Once in the blue moon: introducing Many Voices Speak

Neu Once in the blue moon: introducing Many Voices Speak

This Stockholm-rooted newcomer found escape in the country for her debut EP ‘Away All the Time’, which hints at Angel Olsen, The War on Drugs and imminent stardom.

When a new artist releases a cover, they usually don’t dig too deeply into the well of the past for source material. Typically, putting a spin on something still firmly mounted in the chart hierarchy is a safe way to have your unique voice heard without deviating too far from the norm.

That’s decidedly not what Swedish singer-songwriter Many Voices Speak (Matilda Mård) did when she released a cover of Blue Moon,’ a syrupy doo-wop ballad originally by Richard Rodgers and Lorenz Hart. The song’s gone through many iterations over the years which mostly either try too hard to create distance from the original or simply don’t change enough to be compelling.

Mård’s version feels like a new creation, informed by a pervasive sense of nostalgia but also a glimmer of hope. In some fictional Netflix-approved music industry drama, this would be the song Mård is singing when she’s discovered in a musty club in the middle of nowhere, before being rocketed to stardom. It’s a stunning and intimate turn from Mård, and one that makes even more sense when compared to her debut EP, ‘Away for All Time’.

The result of a move from Stockholm to the comparatively bucolic Borlänge (a town in central Sweden with a population of roughly 40,000), ‘Away for All Time’ feels like a deep inhale of fresh air after too much time in the city. It’s spacious, sweeping, and sentimental, a graceful project anchored by Mård’s mesmerizing vocals.

Ahead of its release, Many Voices Speak took some time to chat with DIY.

Could you tell me a bit about your musical background and how Many Voices Speak came to be?

I started kind of late writing songs in a serious way. I’d graduated from school and I had a lot of focus on, just singing and having fun with music. Then in my late teens I started to write and music became serious in a different way. It started to be kind of therapy for me in a different way, it had been that in a more primitive way as a kid, but now it was like writing and processing things. I started to write a lot and didn’t care about the result as much. I was putting every demo out on the Internet.

I came to a turning point in that thing too, where I felt like I had sorted things out now, and I wanted to go deeper into music making, and got interested in arrangements, and producing, and soundscapes.

To record the EP you left Stockholm and moved to Borlänge. What prompted you to do that and how do you think that influenced the EP?

It was a lot about the music that made me move. I felt like Stockholm had made me – both as a person and a musician – kind of indifferent. I needed to experience a kind of collision with something really unknown… There were no distractions, it was like being 12 again, where there’s nothing to do in your hometown so you discover music. I had to create that environment for myself.

What would you say is the biggest difference between what you were writing in Stockholm and what you wrote in Borlänge?

In Stockholm it was a lot about just relationships and heartbreaks. I didn’t care that much for it to be interesting for someone else, it was just therapy for myself. When I was in Borlänge it was more about wanting to discover things. Musically I wanted to make more out of the songs and I think I was fed up with digging into love stories. I’d come to a point where there was so much more in the world to reflect about than the last relationship.

The trip to Borlänge really made me value music again. I had kind of lost that for those last few years in Stockholm. I live in Stockholm now but I feel like a country person. I appreciate living in a big city now more than before when I was indifferent, like I said.

How did ‘Video Child’ come together?

It was the first song that I actually put a lot of work in, compared to how nonchalant I was when I was writing songs earlier. It’s about a friendship from very long ago. I was reconnecting to someone I didn’t have contact with anymore. It was a nice feeling giving life to that friendship again but through a song.

‘Blue Moon’

What made you decide to cover ‘Blue Moon’?
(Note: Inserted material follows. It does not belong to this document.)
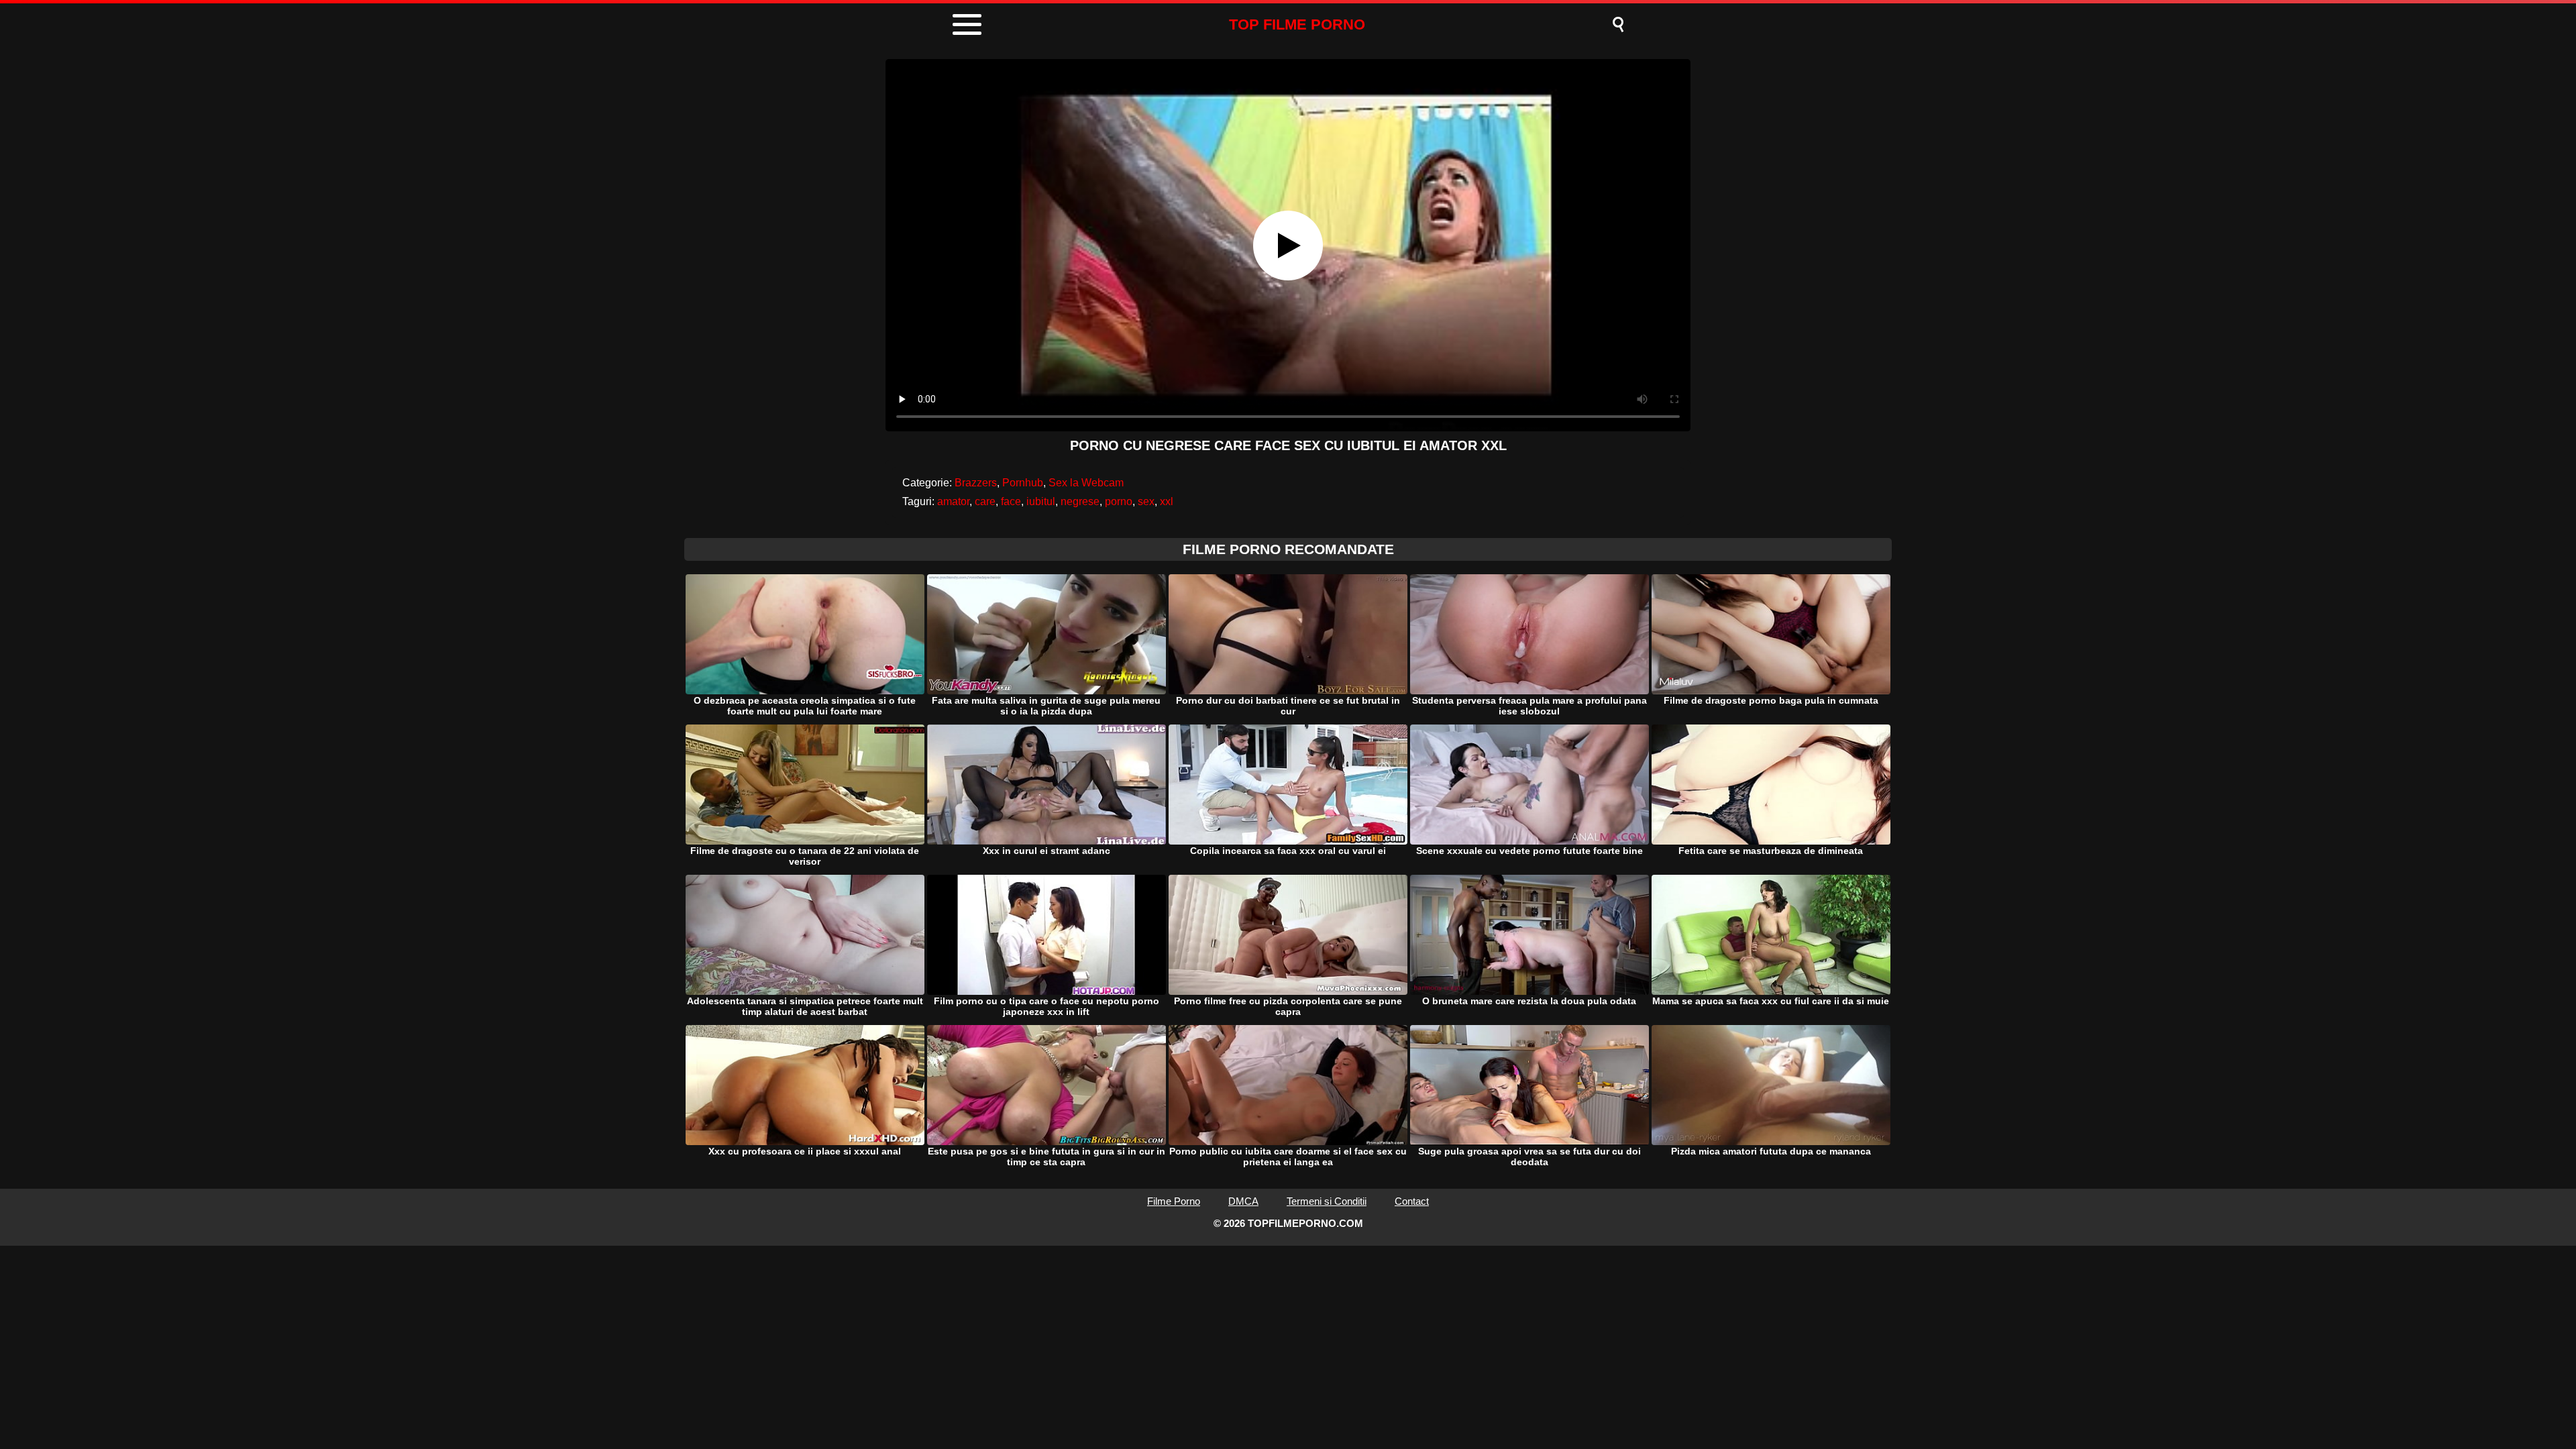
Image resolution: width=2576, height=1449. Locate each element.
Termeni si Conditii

I’m very drawn to finding unexpected beauty in things. I think that runs through a lot of things [I do], like finding vintage clothes or a very nice café in a not nice village.

Who did you listen to while you were recording for this EP?
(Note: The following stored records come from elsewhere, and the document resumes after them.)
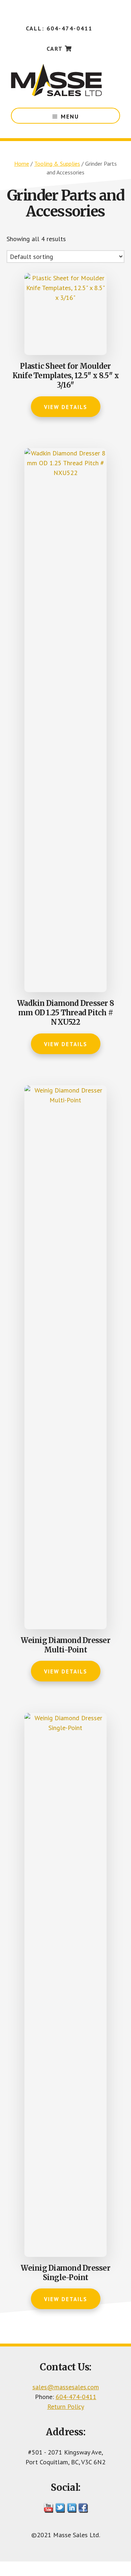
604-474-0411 (76, 2397)
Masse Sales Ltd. (56, 79)
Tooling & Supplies (57, 163)
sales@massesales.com (65, 2387)
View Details (65, 407)
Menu (70, 116)
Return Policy (65, 2406)
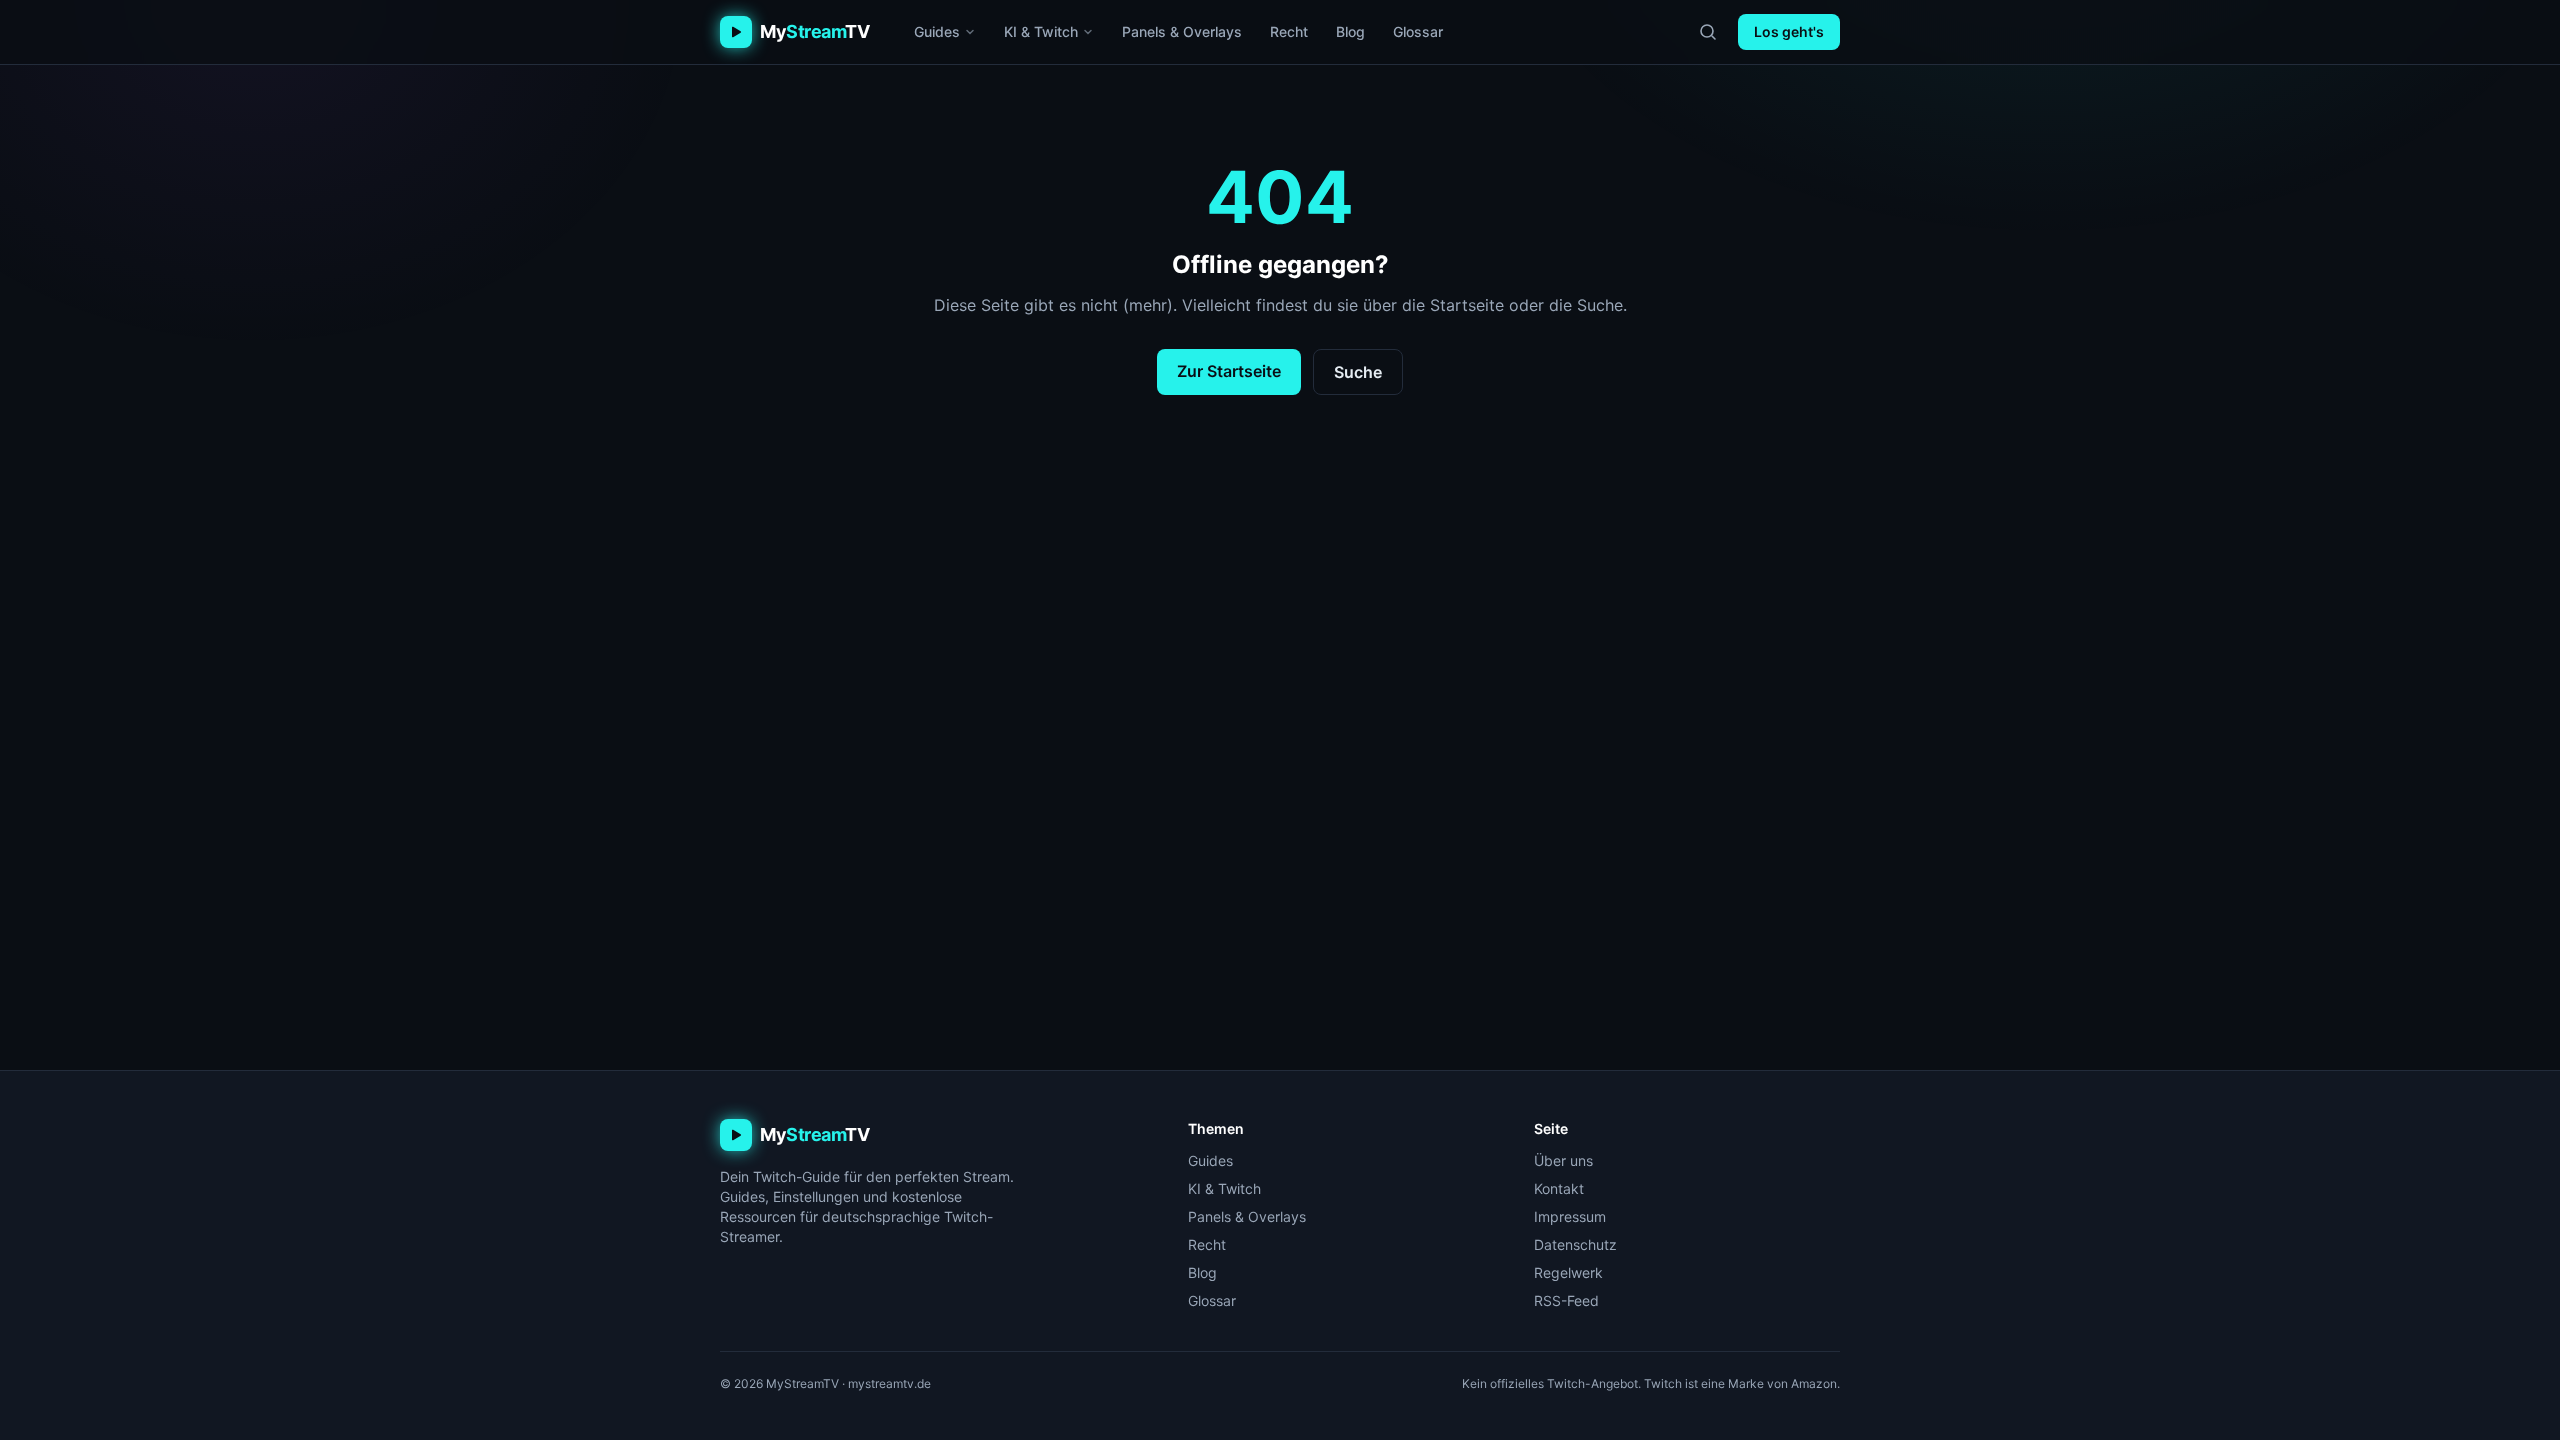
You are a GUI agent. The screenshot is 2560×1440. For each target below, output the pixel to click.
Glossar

I think this is absolutely the hardest question. I’m actually a really bad music listener, especially when I’m in the writing process. I’m very selective with my influences… when I’m writing it has to be very far from the sound and genre that I’m in. So I’d say it’s a selection of Patsy Cline, very old songs like ‘Moon River,’ I have put together a playlist called ‘Hollywood’ that all sound like ‘90s Hollywood movies. But I’m kind of afraid of taking in too many influences actually.

What kind of impression do you hope this EP to leave on people who may be just discovering Many Voices Speak?
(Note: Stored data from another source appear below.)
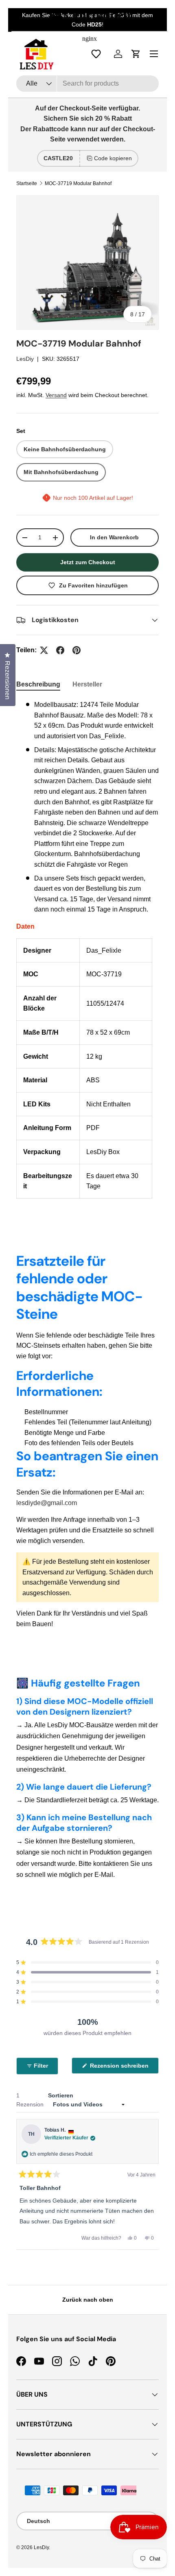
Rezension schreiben (120, 2068)
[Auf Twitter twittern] (44, 650)
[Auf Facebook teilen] (60, 650)
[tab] (38, 684)
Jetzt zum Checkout (87, 562)
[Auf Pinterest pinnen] (76, 650)
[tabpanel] (87, 949)
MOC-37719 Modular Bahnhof (78, 183)
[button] (87, 1962)
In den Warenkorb (114, 537)
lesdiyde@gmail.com (46, 1502)
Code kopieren (113, 158)
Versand (56, 395)
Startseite (26, 183)
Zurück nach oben (87, 2299)
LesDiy (25, 358)
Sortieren (60, 2095)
I want people to feel included when they listen to my songs, and maybe that’s why I have themes that are kind of timeless, and that they’re all kind of stories that many people can relate to. I really like protecting that kind of sentimental theme, a lot of popular music today is very ‘YOLO’ and that has a good impact on people, but myself I really like to feel sentimental sometimes in connection to music, and I feel like I’m a protector of that kind of expression, and that it’s okay to feel sad and reflect about things.

Many Voices Speak's 'Away for All Time' EP is out now.